------ SELECTED TEXT ------

A Ramen Round-Up, Sydney
Noodlies looks at the current ramen craze
For those who missed my segment on 702 Sydney, ABC Radio with Simon Marnie (8 Sept, 11am), here’s a quick round-up of ramen in Sydney. As always, would love your thoughts and contributions.
While the Mexican and burger “food trends” have been well and truly anticipated, it seems like the humble ramen noodles was bubbling under the radar, before BAM! exploding all over town.
Sure, the ramen flag has been flown by earlier pioneers like Ryo’s, Ichiban Boshi and more recently Gumshara. But then in rapid succession, a spate of new ramen-ya opens in Sydney, Ippudo, Ramen Ikkyu, Hakata-Maru Ramen being some of the newest.
Why the Sydney ramen craze?
Noodlies isn’t sure if there’s a definitive answer, but throwing it to twitter (see left) and with a bit of further research, here are some possible reasons:
1) Popular Culture: Tampopo (1985), a Japanese movie billed as the first ramen western, about the intrigue around a ramen-ya owned by widow, Tampopo, introduced the wheat noodle soup to Australia.

------

__WRITTEN TASK__.
In the Sydney ramen round-up, which 1985 Japanese movie is credited with introducing the wheat noodle soup to Australia?

------ SUPPLIED DATA ------

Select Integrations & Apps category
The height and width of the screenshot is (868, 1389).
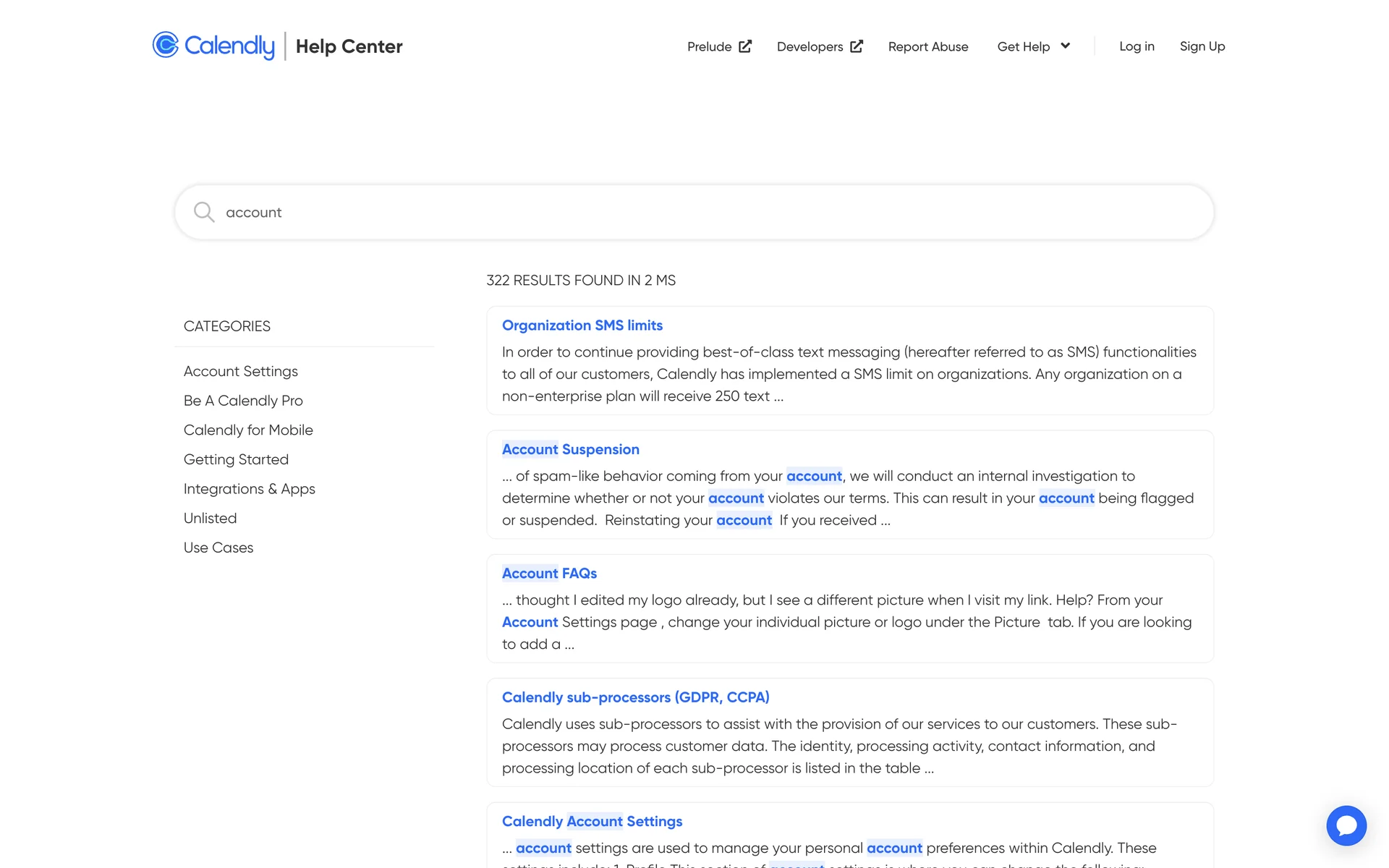click(x=249, y=489)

------

__WRITTEN SOLUTION__.
Tampopo